The Karaite Synagogue is a former synagogue built between 1898 and 1902 by the architect Vladislav Gorodetsky. The building is distinguished by its luxurious Moorish and Arabic decoration. The synagogue was intended for Kiev's Karaite community (about 300 people at the time) but was closed shortly afterwards under the Soviet regime. Since 1981, the House of Republican Actors has been housed there.

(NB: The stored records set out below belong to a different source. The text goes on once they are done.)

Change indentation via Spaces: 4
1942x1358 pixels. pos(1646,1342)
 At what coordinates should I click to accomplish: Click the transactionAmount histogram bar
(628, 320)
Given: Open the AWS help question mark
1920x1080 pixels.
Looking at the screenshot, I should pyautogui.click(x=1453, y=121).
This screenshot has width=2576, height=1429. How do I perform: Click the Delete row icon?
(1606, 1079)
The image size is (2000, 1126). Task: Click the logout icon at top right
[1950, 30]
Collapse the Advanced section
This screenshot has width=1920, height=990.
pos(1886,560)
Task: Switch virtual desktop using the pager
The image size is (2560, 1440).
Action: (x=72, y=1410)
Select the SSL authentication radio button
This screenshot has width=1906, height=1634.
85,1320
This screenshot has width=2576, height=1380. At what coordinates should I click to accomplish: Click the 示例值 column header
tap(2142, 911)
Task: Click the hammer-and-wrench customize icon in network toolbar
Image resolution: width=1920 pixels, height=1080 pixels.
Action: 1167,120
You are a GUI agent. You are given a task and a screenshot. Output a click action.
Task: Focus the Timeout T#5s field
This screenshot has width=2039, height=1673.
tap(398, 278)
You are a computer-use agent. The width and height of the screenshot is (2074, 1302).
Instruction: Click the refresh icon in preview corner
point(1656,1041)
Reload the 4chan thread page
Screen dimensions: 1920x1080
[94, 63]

St Sophia's Cathedral, named after St Sophia's Cathedral in Constantinople, was built in 1037 by the Kievan Prince Yaroslav the Wise (978-1054) as a burial place for Kievan rulers. The cathedral was first sacked in 1169 by Andrey Bogolyubsky of the Vladimir-Suzdal principality, and in 1240 by the Mongols, who made it fall into disuse. After the Union of Brest (1595-1596), St. Sophia Cathedral was annexed to the Ukrainian Greek Catholic Church until it was recovered by the Ukrainian Orthodox Metropolitan Peter Mogila in 1633. Mogila commissioned repairs and the upper part of the building was almost completely rebuilt, in the Ukrainian Baroque style, retaining the Byzantine interior. At the end of the reconstruction, in 1740, the cathedral took on its present appearance. The building has been a UNESCO World Heritage Site since 1990.
The Lazar Brodsky Synagogue in Kiev is a neo-Russian style synagogue from 1897-98. The architects of the synagogue are Georgii Shleifer for the initial building, and Yu. Paskevich for the restoration in 2000. The synagogue was taken out of use between 1926 and 1997.